Safe, contained, and non-fire starting fuses are widely available.  They should be used by every electrical power utility.  The CPUC has no specifications for utility fuses.

Circuit breakers (which in function can also include sectionalizers and reclosers) also protect against overloads as fuses do.  But they are re-useable, and depending on their design (reclosers) can automatically re-energize the circuit after a transitory electrical fault (such as a bare conductor cable wind slap) has corrected or “cleared”.  This is why you experience brief power outages during high winds.  Utility circuit breakers are often magnetic field operated rather than thermal.   A magnetic circuit breaker functions when a build-up of inductive magnetic force from a power overload trips open the circuit.  A thermal circuit breaker opens on overloads by pressure when they heat up and create force that opens the contacts in the breaker. Both types of circuit breaker can only protect against power overloads (excess amperage and “short circuits”).

Over Voltage Protection

Lightning strikes on or near to powerlines, and also large loads switching on and off in a circuit will both produce voltage surges in that circuit.  These surges of excess voltage can  be dangerous for several reasons.  For example, they can damage or destroy the electrical equipment in your home.  Often large capacitor banks in substations are used to absorb and mitigate voltage surges.  These capacitor banks balance and stabilize the voltage in utility circuits.  Excess voltage can cause flash-overs of the ceramic insulators that isolate electricity from power poles and high voltage transmission towers.  Flashovers are very dangerous.

• **Work to complete**:
A) According to the power-line protection text, why do brief power outages happen during high winds?
B) From the power-line protection text, output the passage that begins at the words "Over Voltage Protection" and ends after the words "are very dangerous.", copied character for character.
The records that come next are separate material and have no connection to the power-line protection text.

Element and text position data
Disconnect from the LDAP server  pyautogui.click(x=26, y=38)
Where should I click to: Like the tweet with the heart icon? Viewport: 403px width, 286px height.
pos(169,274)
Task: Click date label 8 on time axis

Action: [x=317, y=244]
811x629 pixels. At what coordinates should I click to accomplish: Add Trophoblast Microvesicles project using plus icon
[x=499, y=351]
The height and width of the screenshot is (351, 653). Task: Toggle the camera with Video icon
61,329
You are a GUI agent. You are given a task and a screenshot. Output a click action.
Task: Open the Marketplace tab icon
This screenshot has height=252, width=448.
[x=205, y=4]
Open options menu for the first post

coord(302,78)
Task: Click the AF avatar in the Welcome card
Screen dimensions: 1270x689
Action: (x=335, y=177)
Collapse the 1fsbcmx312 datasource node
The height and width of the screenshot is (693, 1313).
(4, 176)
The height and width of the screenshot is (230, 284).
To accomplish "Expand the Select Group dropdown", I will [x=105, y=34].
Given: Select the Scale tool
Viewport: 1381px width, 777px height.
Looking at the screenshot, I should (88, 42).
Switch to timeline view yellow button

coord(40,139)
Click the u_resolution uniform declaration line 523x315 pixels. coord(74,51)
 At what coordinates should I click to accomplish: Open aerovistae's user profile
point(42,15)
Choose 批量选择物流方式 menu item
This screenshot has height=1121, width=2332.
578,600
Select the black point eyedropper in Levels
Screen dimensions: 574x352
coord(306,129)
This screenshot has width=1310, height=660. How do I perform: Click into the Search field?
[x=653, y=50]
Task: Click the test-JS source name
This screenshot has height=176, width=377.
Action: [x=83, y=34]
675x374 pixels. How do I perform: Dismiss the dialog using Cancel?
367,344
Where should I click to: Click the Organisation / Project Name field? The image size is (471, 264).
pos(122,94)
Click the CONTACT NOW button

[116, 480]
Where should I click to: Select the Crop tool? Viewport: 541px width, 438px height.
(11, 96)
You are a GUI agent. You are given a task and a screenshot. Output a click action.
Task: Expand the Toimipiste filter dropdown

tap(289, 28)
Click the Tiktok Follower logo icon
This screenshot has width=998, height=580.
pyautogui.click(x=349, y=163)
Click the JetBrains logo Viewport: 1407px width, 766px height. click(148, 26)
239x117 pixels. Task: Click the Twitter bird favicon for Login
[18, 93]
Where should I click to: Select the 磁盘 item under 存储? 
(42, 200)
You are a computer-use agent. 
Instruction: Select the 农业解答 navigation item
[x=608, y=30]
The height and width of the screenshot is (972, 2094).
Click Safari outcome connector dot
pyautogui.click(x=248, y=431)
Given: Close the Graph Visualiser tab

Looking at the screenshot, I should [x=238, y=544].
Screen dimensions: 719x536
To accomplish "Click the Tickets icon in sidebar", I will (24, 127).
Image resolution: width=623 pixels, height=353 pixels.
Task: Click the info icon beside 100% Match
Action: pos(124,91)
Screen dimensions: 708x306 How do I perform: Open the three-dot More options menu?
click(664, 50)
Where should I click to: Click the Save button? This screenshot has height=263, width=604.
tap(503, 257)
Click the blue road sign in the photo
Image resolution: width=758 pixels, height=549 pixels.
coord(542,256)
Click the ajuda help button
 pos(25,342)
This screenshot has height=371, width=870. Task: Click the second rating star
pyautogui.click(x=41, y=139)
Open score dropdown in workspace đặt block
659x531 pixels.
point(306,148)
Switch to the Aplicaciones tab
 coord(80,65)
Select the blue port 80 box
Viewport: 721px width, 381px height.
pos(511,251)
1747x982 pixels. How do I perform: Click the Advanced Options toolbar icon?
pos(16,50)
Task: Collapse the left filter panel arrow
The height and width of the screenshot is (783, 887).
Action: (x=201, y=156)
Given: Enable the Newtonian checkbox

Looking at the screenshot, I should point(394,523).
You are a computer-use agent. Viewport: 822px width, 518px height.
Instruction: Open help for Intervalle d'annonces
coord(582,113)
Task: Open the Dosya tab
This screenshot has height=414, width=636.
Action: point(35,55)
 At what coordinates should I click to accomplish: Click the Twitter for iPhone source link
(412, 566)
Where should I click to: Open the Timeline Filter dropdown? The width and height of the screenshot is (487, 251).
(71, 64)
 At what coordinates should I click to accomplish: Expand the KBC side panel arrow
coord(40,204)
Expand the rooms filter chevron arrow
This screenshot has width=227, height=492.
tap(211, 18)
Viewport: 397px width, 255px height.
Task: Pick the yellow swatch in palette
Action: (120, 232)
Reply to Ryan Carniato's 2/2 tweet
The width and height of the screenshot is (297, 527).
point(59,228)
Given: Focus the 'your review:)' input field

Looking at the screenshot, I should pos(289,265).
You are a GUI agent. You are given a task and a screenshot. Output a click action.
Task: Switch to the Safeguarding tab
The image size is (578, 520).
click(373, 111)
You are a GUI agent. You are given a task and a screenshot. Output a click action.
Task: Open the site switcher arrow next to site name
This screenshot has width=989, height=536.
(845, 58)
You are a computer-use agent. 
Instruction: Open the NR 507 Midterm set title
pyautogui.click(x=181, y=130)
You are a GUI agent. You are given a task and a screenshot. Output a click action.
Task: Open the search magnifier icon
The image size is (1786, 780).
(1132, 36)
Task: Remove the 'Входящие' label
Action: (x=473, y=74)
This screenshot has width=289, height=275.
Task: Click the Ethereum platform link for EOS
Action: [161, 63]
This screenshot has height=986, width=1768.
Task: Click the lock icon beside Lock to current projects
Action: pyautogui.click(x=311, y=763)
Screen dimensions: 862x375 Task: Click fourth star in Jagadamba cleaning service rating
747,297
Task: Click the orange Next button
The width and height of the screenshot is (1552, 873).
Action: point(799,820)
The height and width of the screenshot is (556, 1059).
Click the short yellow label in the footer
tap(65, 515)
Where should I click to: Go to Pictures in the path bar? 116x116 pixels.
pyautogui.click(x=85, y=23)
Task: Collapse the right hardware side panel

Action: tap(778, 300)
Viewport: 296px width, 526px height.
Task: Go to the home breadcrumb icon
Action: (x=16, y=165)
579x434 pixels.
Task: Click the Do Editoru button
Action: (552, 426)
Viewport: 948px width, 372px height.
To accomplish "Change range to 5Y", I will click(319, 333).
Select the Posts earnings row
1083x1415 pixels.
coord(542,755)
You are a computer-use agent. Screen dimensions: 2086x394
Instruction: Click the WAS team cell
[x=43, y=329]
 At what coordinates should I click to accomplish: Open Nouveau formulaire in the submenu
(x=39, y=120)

• **Per-task outputs**:
A) Wind can cause a transitory electrical fault, such as a bare conductor cable wind slap, which trips a circuit breaker. Reclosers are designed to automatically re-energize the circuit once such a fault has corrected or "cleared," so the power returns after only a short interruption.

B)
Over Voltage Protection

Lightning strikes on or near to powerlines, and also large loads switching on and off in a circuit will both produce voltage surges in that circuit.  These surges of excess voltage can  be dangerous for several reasons.  For example, they can damage or destroy the electrical equipment in your home.  Often large capacitor banks in substations are used to absorb and mitigate voltage surges.  These capacitor banks balance and stabilize the voltage in utility circuits.  Excess voltage can cause flash-overs of the ceramic insulators that isolate electricity from power poles and high voltage transmission towers.  Flashovers are very dangerous.